Inhomogeneous phase formation on the border of itinerant ferromagnetism

TL;DR

This paper demonstrates that quantum fluctuations induce an inhomogeneous magnetic phase that pre-empts the first order ferromagnetic transition near the itinerant ferromagnetism boundary, using analytical and numerical methods.

Contribution

It introduces a simplified analytical framework combined with Quantum Monte Carlo simulations to show inhomogeneous phase formation pre-empting ferromagnetic transitions.

Findings

Inhomogeneous magnetic phase forms due to quantum fluctuations.

Inhomogeneous phase pre-empts first order ferromagnetic transition.

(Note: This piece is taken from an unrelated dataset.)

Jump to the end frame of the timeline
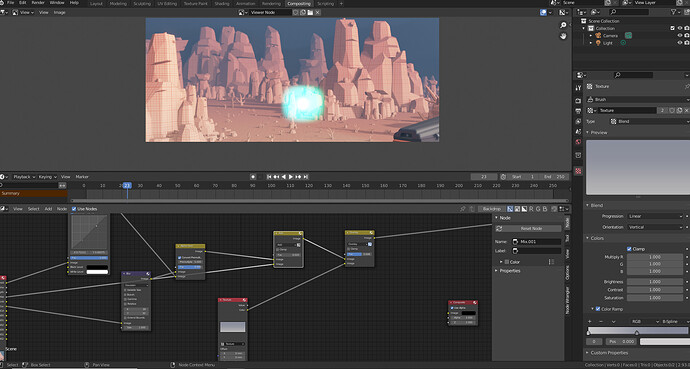This screenshot has width=690, height=369. click(306, 177)
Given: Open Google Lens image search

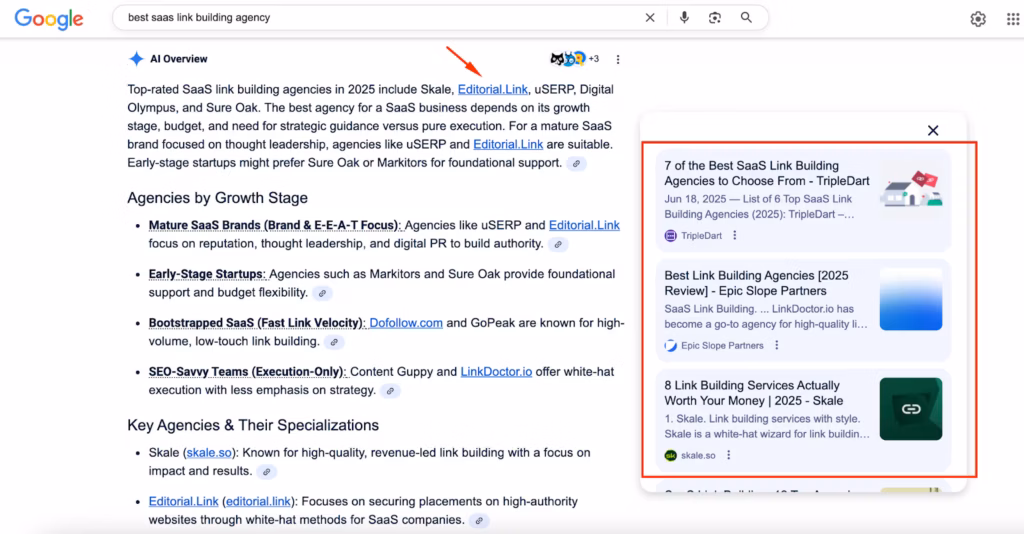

Analytical approach simplifies previous diagrammatic methods.

Abstract

A variety of analytical techniques suggest that quantum fluctuations lead to a fundamental instability of the Fermi liquid that drives ferromagnetic transitions first order at low temperatures. We present both analytical and numerical evidence that, driven by the same quantum fluctuations, this first order transition is pre-empted by the formation of an inhomogeneous magnetic phase. This occurs in a manner that is closely analogous to the formation of the inhomogeneous superconducting Fulde-Ferrel-Larkin-Ovchinnikov state. We derive these results from a field theoretical approach supplemented with numerical Quantum Monte Carlo simulations. Our analytical approach represents a considerable simplification over diagrammatic methods, makes contact with older analyses of the unitarity limit, and enables a simple physical picture to emerge.